▸ Task statement
I would like the number of lines in the data that contain the word "share". Please give that number alone.

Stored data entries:

————————

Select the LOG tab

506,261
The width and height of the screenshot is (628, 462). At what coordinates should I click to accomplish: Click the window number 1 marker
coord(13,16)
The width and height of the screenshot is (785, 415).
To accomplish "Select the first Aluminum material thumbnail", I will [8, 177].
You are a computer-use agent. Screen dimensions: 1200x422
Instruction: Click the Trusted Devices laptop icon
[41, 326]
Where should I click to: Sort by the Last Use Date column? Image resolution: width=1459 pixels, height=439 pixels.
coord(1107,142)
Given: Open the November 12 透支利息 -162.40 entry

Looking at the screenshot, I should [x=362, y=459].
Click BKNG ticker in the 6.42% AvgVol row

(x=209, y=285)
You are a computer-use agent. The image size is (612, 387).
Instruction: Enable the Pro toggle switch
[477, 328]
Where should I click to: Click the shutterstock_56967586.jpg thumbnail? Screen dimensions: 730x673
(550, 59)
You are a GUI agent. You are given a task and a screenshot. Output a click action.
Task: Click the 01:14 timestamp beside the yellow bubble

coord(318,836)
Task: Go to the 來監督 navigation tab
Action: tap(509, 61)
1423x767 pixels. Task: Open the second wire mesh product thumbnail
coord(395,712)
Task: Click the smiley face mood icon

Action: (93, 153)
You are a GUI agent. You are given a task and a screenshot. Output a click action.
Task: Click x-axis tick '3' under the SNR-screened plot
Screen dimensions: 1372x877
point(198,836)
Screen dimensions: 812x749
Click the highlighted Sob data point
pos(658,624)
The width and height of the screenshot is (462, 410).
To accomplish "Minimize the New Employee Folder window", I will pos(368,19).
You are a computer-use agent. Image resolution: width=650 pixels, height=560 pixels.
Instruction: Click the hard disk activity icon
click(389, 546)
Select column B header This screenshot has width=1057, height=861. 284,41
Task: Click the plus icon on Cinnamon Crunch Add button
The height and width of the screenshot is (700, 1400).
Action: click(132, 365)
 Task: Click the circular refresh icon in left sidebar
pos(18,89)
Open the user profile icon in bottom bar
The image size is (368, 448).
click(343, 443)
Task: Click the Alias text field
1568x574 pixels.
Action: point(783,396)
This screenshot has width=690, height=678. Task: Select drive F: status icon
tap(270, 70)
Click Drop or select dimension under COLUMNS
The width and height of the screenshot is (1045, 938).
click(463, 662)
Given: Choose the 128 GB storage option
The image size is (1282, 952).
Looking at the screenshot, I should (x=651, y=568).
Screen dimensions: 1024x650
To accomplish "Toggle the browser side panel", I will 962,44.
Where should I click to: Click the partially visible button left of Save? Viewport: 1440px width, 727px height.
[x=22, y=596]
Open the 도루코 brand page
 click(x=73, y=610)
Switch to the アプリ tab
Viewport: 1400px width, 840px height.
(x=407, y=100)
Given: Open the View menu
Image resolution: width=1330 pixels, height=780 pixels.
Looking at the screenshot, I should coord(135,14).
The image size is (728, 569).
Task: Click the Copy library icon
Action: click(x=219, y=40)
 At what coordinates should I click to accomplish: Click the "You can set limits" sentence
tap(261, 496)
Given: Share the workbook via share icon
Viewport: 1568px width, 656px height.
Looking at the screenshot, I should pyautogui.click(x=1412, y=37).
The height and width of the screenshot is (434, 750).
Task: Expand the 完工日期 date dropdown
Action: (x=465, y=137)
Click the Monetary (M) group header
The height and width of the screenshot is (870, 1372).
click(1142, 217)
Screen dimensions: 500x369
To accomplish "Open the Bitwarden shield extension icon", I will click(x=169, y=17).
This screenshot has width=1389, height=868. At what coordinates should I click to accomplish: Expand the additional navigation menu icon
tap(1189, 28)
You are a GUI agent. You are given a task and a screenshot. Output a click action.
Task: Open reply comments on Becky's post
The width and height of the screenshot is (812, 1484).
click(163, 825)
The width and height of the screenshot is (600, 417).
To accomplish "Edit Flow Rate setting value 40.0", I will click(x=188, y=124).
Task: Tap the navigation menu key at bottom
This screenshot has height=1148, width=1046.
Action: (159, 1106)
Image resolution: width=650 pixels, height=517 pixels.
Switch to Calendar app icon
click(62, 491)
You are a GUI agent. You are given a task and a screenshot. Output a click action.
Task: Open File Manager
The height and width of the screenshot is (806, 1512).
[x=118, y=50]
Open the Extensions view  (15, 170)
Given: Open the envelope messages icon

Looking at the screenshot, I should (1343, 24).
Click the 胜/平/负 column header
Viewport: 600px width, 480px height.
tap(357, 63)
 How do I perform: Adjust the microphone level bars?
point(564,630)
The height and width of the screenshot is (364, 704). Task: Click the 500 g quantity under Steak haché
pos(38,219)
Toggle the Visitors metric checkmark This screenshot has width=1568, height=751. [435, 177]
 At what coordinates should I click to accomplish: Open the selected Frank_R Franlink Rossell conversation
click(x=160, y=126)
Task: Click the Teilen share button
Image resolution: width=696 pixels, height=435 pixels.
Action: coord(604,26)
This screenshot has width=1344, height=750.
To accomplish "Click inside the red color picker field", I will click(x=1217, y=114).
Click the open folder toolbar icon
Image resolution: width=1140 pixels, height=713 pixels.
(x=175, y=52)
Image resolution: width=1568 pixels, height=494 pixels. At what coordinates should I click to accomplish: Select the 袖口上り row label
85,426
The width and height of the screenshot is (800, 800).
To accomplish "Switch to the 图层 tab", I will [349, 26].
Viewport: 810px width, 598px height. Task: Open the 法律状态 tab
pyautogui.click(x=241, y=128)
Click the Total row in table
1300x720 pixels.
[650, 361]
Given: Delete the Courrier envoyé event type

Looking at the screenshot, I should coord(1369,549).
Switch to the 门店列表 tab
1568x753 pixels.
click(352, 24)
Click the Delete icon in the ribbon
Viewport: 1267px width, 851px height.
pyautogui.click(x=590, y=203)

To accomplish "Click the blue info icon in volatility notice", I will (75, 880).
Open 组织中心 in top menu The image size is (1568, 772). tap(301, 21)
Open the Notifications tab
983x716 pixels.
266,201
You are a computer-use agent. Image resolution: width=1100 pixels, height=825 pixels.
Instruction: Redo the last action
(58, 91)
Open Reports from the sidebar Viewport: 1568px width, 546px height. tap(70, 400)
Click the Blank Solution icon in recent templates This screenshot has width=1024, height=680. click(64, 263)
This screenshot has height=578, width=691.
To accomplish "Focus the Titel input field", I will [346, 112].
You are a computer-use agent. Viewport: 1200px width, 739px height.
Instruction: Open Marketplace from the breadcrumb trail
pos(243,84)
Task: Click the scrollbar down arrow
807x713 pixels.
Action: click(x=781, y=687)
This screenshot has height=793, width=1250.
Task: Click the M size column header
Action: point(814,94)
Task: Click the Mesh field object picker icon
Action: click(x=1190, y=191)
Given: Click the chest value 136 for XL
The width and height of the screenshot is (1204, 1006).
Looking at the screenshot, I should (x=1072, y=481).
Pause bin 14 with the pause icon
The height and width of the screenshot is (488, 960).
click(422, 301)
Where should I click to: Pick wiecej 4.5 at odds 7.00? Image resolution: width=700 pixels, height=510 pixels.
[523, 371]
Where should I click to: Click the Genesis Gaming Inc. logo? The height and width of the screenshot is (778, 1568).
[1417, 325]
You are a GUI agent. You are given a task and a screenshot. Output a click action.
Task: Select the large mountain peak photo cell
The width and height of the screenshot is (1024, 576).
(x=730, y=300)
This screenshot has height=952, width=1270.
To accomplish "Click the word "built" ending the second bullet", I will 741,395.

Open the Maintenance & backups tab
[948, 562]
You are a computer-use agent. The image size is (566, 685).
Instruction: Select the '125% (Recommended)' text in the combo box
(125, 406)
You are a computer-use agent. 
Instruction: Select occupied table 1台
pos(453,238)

————————

▸ Final answer
2